* [SUPPLIED ENTRIES]:
|---|

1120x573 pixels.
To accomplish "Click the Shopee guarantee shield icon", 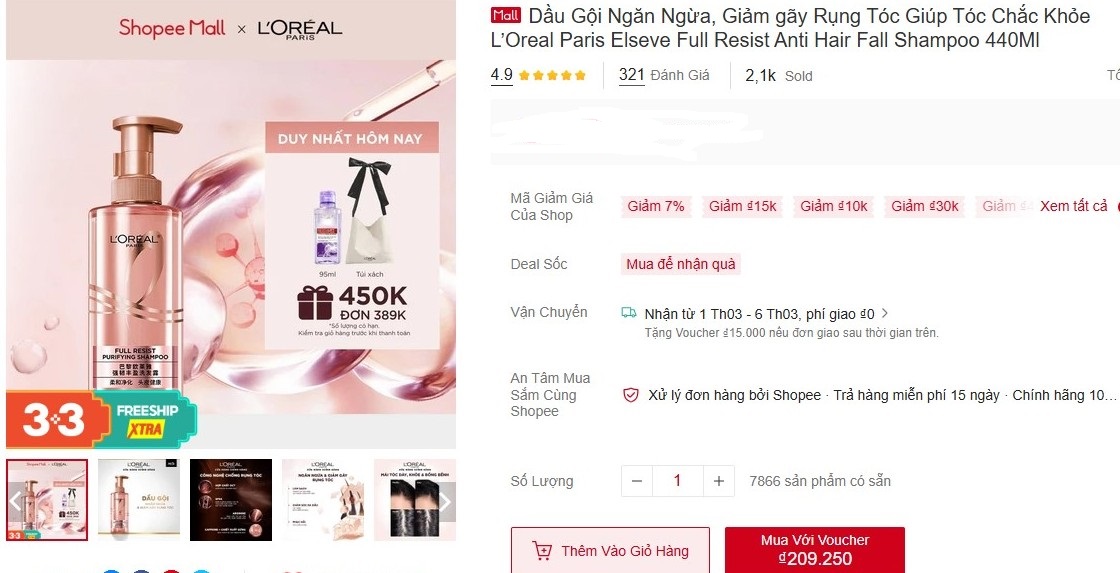I will [631, 395].
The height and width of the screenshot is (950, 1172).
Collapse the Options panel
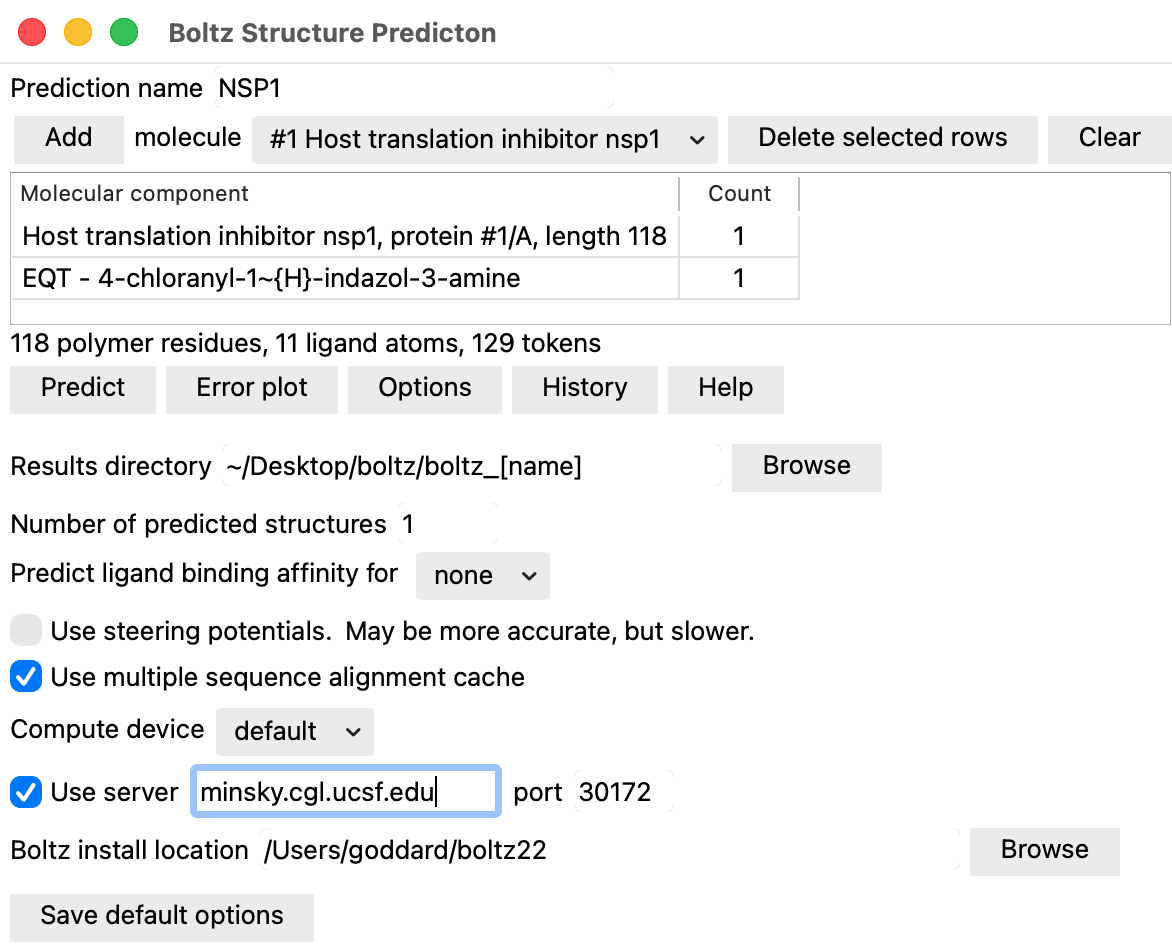pyautogui.click(x=424, y=388)
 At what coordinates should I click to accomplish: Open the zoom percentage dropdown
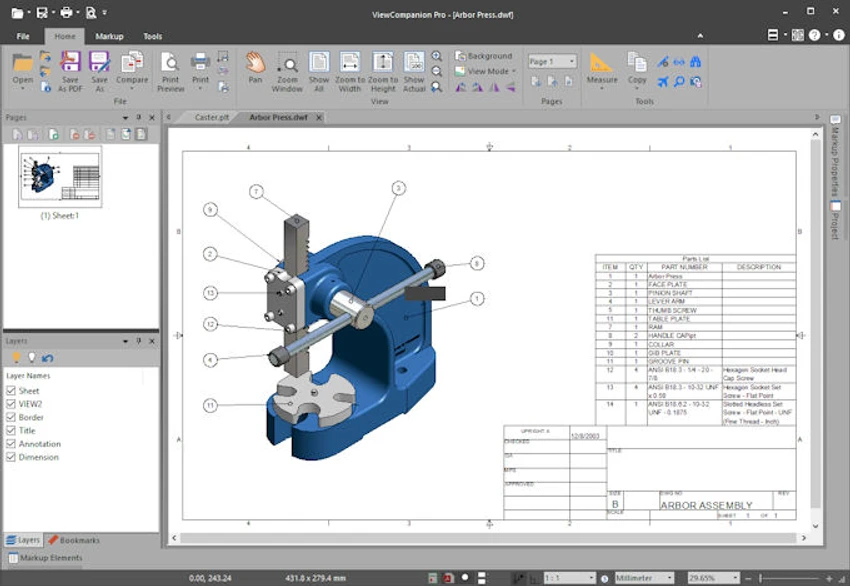[713, 578]
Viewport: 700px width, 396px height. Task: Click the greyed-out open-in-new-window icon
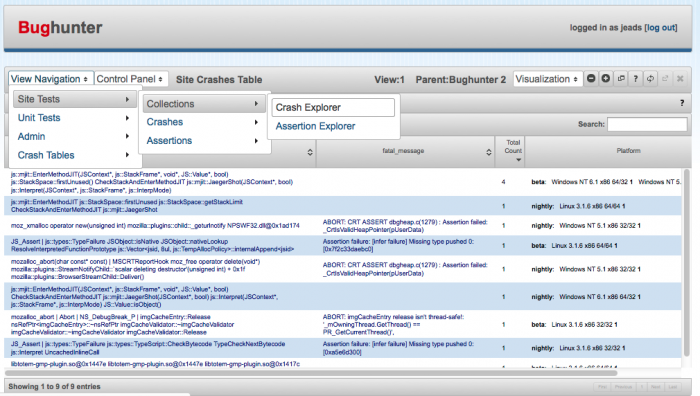665,79
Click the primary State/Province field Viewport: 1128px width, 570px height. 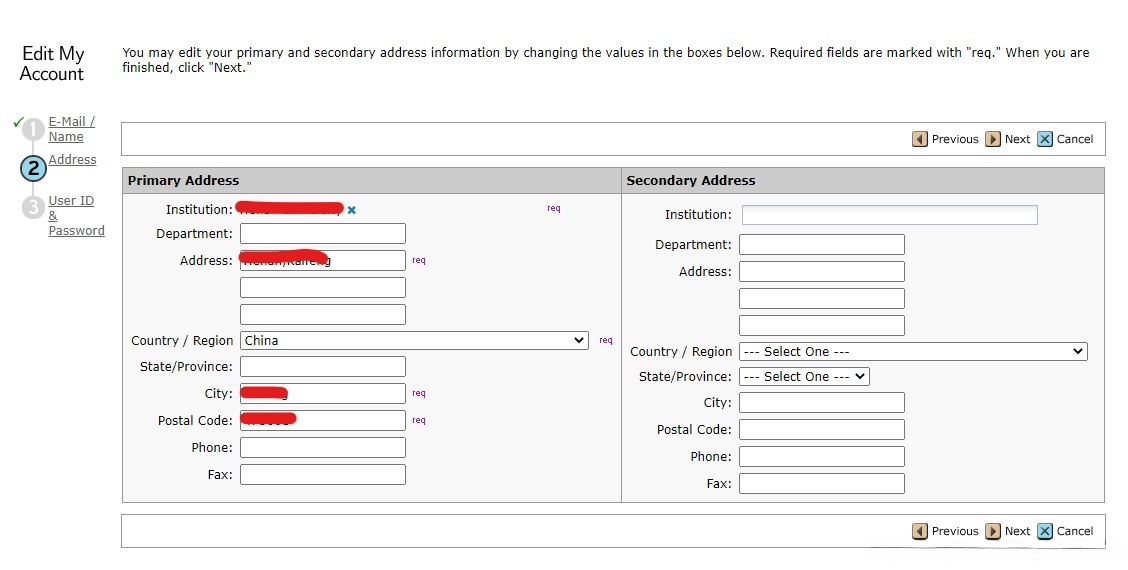(323, 367)
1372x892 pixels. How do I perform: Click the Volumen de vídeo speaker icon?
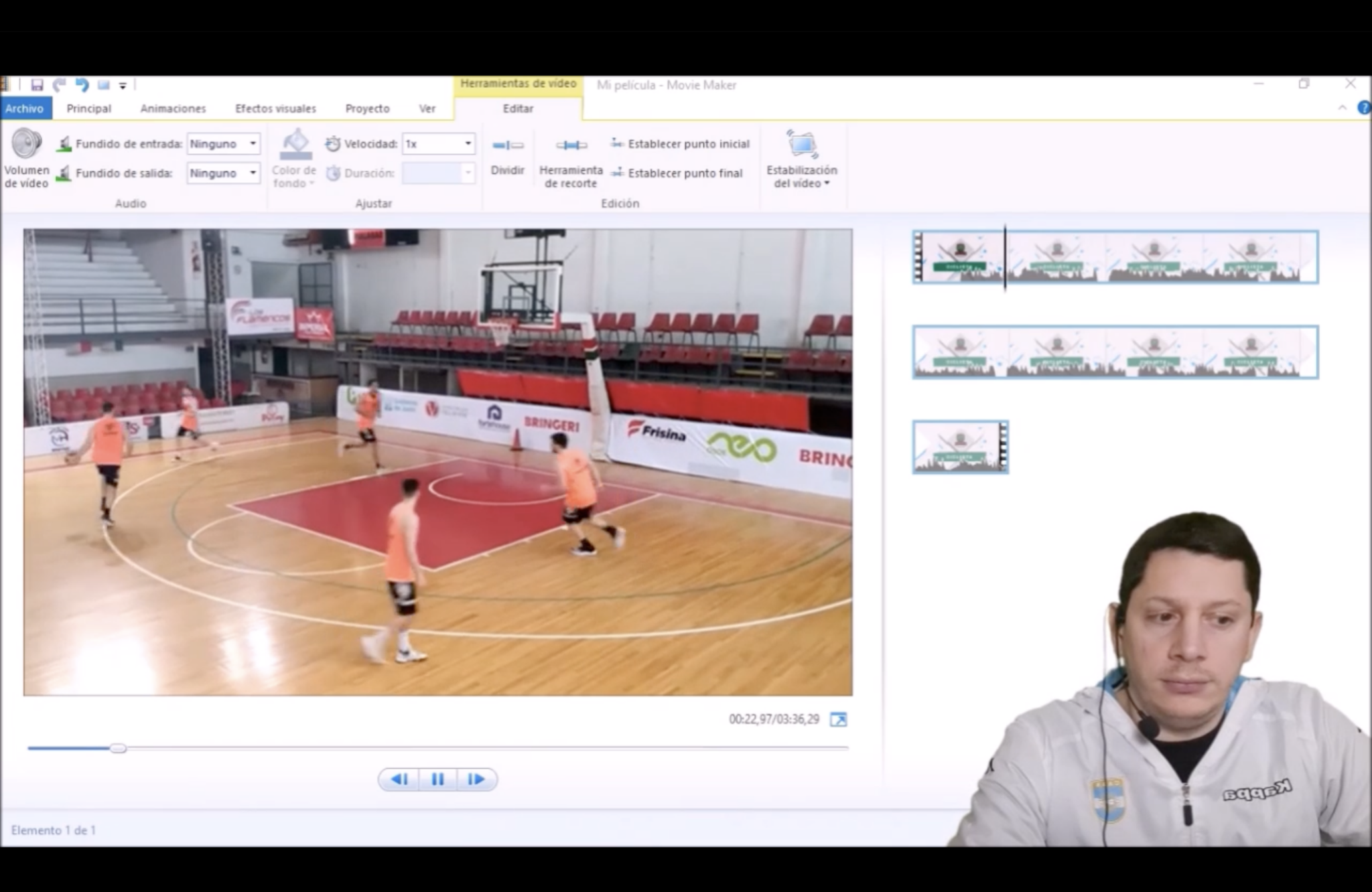27,143
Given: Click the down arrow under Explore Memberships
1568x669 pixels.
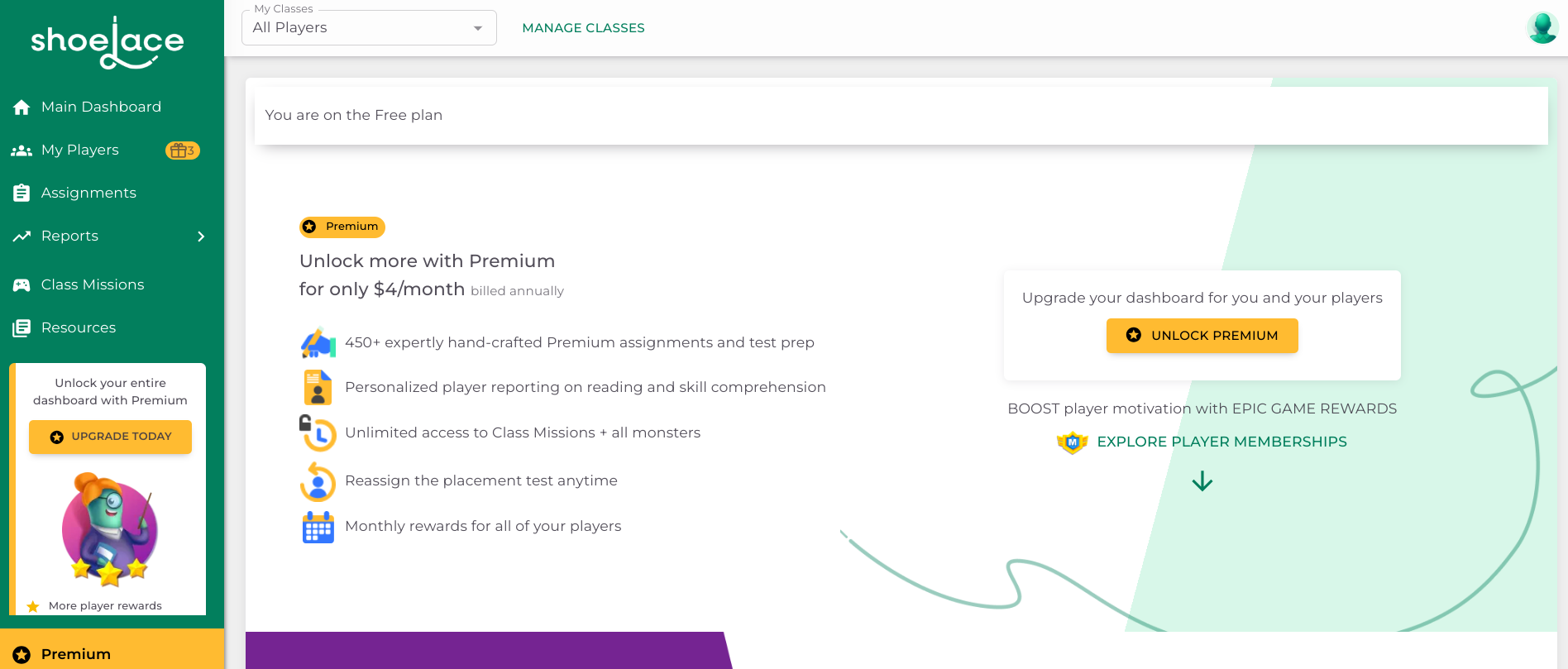Looking at the screenshot, I should (1202, 481).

|---|

* [EXERCISE AIM]: Reproduce exactly, and only, the lines from the one holding "Given: Click the" through the final line of the entries. Do not include the pictures.

* [EXERCISE RESULT]:
Given: Click the down arrow under Explore Memberships
1568x669 pixels.
Looking at the screenshot, I should (1202, 481).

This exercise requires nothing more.